There are around 26 Polo Clubs in Manipur. One of them, the Manipur Horse Riding and Polo Association, established in 2005 with 34 ponies, also functions as a stud farm for ponies.
Though the Manipur Horse Riding and Polo Association appreciates the government’s allocation of 32 acres of land to it for development as a grazing ground at Lamphelpat in 2022, its Secretary, Kongbrailatpam Dhanachandra Sharma stresses the need for more areas to be declared as pony reserves for grazing grounds.
The Pony farm had 152 ponies as of July 2023 and is being run by funds from individual members and fee incentives from the government.
Dr RK Khogendra Singh, Joint director, Directorate of Veterinary and Animal Husbandry, Government of Manipur attributes the decline of Polo Ponies to their underutilisation.
In 2007, the number of ponies in the Tingkai Khunou breeding farm numbered only 13. The Tingkai Khunou, located in Bishnupur District was established during 1985-86 as a pony farm for conserving the Polo Ponies.
To uplift the status of Polo Ponies, the Manipur Government introduced the Manipur Pony Conservation and Development Policy in 2016, offering incentives to polo clubs.
Dr RK Khogendra Singh emphasises that awareness, starting from the grassroots levels, is imperative for pony conservation.
“Preserving the Manipuri Pony is not solely the obligation of the department, it is a collective responsibility. Comprehensive awareness needs to be instilled from the grassroots level by incorporating the pony’s narrative into the school curriculum,” asserted the Joint Director.
He said that the department’s role primarily involves providing medical care, engaging in breeding activities to augment the population.
The official clarified that the department bears no responsibility for animals succumbing to injuries on the roads as this falls squarely on the municipality and the respective owners.

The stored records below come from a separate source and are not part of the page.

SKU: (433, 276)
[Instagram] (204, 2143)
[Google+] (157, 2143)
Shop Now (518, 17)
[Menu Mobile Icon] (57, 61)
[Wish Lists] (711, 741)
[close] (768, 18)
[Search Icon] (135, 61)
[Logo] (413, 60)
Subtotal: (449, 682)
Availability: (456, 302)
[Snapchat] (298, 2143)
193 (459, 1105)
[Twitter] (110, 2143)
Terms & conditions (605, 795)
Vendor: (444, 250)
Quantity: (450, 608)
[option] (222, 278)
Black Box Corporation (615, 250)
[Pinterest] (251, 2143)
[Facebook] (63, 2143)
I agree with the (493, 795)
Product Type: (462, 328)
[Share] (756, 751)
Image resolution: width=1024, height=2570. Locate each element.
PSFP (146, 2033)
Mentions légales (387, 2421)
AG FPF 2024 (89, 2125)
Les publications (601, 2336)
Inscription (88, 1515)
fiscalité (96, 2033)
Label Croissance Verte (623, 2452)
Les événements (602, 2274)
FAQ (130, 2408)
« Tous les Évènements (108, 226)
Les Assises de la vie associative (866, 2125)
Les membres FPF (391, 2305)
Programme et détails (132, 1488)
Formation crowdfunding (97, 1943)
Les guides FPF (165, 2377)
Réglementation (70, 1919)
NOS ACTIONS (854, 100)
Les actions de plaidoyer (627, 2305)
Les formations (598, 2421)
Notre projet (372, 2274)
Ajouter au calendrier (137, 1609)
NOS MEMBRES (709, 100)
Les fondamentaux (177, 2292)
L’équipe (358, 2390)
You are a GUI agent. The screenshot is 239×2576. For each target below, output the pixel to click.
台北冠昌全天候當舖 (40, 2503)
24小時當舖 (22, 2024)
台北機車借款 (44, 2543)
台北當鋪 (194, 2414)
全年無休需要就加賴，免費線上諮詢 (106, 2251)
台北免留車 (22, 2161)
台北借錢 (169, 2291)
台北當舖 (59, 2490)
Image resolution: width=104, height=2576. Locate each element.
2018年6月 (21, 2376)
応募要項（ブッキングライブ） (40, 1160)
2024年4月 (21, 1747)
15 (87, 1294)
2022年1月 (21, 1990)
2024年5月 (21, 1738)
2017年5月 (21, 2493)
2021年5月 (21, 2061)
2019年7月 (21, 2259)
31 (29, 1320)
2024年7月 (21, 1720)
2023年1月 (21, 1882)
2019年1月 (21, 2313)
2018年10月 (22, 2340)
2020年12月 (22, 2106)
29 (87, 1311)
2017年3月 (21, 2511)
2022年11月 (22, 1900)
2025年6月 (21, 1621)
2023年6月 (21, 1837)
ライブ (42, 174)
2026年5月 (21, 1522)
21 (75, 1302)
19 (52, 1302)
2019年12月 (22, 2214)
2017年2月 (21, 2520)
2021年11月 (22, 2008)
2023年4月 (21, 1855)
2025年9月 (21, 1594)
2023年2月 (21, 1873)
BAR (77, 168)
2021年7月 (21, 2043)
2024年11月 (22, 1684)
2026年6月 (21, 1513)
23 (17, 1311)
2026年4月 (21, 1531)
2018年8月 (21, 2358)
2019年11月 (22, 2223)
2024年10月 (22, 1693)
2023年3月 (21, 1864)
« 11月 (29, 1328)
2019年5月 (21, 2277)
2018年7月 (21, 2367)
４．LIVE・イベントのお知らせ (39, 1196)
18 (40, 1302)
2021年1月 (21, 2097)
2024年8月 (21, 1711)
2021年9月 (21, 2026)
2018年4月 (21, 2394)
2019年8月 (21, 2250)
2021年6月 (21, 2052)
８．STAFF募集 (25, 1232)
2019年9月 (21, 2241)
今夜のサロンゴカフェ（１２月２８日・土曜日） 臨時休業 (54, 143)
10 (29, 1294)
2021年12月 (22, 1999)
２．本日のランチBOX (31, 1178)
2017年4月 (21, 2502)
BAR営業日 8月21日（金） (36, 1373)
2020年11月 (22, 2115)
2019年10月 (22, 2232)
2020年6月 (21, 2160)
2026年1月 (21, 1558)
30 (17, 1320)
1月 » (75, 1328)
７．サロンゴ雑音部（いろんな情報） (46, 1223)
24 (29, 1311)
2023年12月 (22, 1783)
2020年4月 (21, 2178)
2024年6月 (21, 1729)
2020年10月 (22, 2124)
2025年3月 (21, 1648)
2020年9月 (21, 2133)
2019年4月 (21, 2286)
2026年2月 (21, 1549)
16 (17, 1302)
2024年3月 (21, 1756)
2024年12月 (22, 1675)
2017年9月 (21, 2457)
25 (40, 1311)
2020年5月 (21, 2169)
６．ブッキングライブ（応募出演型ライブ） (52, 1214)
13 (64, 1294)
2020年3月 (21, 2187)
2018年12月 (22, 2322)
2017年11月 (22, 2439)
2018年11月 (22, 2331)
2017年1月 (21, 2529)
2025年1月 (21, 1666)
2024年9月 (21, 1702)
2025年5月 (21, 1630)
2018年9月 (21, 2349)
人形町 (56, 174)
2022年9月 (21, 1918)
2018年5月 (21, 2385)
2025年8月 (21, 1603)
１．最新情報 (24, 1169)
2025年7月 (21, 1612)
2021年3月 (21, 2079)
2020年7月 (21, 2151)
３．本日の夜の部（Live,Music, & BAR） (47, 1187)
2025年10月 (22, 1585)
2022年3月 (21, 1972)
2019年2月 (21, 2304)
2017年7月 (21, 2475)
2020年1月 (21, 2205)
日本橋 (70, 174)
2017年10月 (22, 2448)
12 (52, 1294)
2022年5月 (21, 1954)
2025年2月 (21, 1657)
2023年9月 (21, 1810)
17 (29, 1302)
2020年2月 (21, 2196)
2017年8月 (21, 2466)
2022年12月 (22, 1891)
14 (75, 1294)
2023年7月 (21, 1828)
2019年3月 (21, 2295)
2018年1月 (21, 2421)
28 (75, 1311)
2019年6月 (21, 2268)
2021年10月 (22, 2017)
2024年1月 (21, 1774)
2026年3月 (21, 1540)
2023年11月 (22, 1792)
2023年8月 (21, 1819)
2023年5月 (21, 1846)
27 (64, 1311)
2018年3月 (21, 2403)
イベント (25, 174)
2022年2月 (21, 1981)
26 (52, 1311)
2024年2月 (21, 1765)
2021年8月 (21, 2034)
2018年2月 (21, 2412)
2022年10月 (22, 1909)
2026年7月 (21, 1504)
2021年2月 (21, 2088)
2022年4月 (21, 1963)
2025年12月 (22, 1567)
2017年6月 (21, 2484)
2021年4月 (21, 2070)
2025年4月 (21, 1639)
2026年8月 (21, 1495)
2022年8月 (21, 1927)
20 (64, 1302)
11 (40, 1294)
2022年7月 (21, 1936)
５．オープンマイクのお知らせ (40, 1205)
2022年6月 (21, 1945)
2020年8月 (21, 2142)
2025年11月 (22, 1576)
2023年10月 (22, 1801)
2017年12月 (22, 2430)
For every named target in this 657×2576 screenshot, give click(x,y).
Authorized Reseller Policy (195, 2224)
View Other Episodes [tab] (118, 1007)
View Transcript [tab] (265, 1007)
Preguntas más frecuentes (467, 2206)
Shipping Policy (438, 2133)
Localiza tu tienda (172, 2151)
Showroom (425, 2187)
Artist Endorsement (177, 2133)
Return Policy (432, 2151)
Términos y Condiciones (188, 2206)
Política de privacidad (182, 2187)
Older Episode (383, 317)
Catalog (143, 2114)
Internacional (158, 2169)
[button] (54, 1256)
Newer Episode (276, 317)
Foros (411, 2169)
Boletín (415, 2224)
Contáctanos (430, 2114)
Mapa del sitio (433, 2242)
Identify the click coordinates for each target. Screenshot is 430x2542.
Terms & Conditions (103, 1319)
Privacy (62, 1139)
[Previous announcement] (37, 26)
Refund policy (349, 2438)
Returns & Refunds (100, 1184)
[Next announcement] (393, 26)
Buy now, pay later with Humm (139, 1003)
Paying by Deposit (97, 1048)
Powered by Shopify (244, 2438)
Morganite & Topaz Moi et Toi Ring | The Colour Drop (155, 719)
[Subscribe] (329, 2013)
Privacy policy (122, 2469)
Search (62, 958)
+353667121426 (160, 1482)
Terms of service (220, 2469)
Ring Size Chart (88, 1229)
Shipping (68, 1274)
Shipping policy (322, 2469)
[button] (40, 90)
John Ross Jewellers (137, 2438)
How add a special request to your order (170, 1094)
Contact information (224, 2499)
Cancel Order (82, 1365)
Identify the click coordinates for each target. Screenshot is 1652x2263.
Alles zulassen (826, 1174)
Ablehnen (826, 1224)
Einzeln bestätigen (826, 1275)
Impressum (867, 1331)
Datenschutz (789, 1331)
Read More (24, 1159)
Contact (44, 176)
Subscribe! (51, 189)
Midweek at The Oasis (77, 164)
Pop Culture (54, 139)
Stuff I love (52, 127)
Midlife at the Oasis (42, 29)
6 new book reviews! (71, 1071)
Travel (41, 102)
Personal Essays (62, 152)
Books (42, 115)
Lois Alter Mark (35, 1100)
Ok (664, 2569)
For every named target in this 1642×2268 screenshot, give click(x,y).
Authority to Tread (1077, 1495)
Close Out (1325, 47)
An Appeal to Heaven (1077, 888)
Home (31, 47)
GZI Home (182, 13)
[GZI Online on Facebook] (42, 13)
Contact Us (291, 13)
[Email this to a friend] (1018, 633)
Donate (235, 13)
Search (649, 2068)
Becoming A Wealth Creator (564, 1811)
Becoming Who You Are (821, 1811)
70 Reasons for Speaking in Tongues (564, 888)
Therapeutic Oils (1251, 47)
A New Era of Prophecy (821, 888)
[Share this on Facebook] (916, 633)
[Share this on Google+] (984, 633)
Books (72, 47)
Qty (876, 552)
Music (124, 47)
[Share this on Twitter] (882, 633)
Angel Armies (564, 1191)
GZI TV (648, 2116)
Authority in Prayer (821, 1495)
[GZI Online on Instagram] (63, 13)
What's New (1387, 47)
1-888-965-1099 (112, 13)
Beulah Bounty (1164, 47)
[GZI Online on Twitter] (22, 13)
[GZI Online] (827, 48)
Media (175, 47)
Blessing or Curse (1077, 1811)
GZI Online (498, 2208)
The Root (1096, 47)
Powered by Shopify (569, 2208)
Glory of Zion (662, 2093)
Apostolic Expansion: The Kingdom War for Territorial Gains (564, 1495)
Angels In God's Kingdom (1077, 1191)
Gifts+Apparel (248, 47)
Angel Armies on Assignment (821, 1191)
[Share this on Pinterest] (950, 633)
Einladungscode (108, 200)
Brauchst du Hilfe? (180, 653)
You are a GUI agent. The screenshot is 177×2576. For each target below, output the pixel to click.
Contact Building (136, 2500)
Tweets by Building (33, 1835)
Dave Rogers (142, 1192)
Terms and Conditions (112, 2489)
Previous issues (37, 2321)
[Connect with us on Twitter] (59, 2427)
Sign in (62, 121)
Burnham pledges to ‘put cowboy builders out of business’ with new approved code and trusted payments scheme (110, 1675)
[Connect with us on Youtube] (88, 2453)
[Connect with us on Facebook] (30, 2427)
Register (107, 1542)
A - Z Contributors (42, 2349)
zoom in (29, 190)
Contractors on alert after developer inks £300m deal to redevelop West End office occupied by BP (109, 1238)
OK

The 20th Livestock Census recently conducted by the Veterinary Department painted a disheartening picture.
Dr Singh expressed his dismay, citing the district-wise break-up of pony numbers: Imphal West district has 619 ponies followed by Imphal East 266, Bishnupur district has 97, Tamenglong 75 and remaining in other districts.
According to the livestock census in 2007, the district-wise pony numbers were: Imphal West district 302 ponies followed by Thoubal district 280, Senapati 229, Bishnupur 115, Churachandpur 85, Chandel 64, Tamenglong 54, Ukhrul 54 and Imphal East district 35.
At that time, the overall count of ponies in the state was 1218.
Despite the efforts of the Manipur Police Department proposing a mounted unit in every police station to increase pony numbers, progress has been hindered due to the prevailing situation in Manipur, lamented the Inspector General of Police, (Administration), K Jayenta Singh.
He added that the proposal envisions utilising ‘Sagol Police’ for law enforcement activities, emphasising the multifaceted benefits of these equine allies.
As Manipur’s original Polo Ponies teeter on the brink of extinction, the urgency to address the challenges faced by individual pony owners and revive grazing and polo grounds becomes paramount for the preservation of this cultural and sporting heritage.
Among the northeastern states, Manipur stands as the only state possessing its distinct and pure horse breed.
The Manipuri Pony is acknowledged as one of the five indigenous equine breeds in India, alongside Marwari, Kathiawari, Zanskari, and Spiti.